I have a feeling that it is strings which is thwarting my efforts here.
The binary files I want to use strings on unfortunately yield several matches per file, even though it is a 100% rule that exactly one of these contains the string with a NUL character at the end. And THIS is the string I want. I'm also working this way to make sure that false positives are eliminated from the beginning.
Unfortunately, it seems that strings cannot be taught to preserve the null-bytes so I can grep for some_expression\0.
Sample line: (simplified)
$ find . -maxdepth 1 -type f -size +1M -print0 | xargs -0 strings -fwn 3 | grep -w 'XYZ'
If strings could be told to keep the \0 characters, it would even allow something like ... | grep -w 'XYZ[^[:print:]]' at the end of the pipe later.

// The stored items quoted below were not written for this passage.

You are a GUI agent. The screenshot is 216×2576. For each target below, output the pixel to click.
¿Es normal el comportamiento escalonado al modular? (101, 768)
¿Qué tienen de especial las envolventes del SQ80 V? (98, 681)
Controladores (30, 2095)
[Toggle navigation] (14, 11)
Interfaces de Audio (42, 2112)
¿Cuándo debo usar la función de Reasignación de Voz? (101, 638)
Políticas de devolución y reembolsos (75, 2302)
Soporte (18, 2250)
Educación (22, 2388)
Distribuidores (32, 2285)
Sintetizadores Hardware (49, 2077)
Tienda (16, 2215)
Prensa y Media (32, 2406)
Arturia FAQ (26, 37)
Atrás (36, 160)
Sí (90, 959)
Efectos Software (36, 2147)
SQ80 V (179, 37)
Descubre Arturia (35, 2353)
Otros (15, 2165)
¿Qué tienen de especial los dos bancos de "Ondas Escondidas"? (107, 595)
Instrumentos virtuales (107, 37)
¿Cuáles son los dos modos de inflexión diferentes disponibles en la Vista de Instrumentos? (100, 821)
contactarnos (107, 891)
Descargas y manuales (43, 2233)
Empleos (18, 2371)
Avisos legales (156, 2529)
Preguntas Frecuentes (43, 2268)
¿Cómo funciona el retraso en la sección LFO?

But of course, grep is powerless whenever the preceding command in the pipe has already eliminated the '\0'.
I've even thought of a (fairly ugly) way to tackle this problem by tr'ing each '\0' character to something like '\177' (decimal 255) in the whole file that's being processed.
But that would probably yield too many false positives.
Any better solutions out there?
Additional note: Although this question only covers the most common case (NUL), an optimum solution would define as one that is suitable for easy adaptation on other non-printable characters used for string termination as well.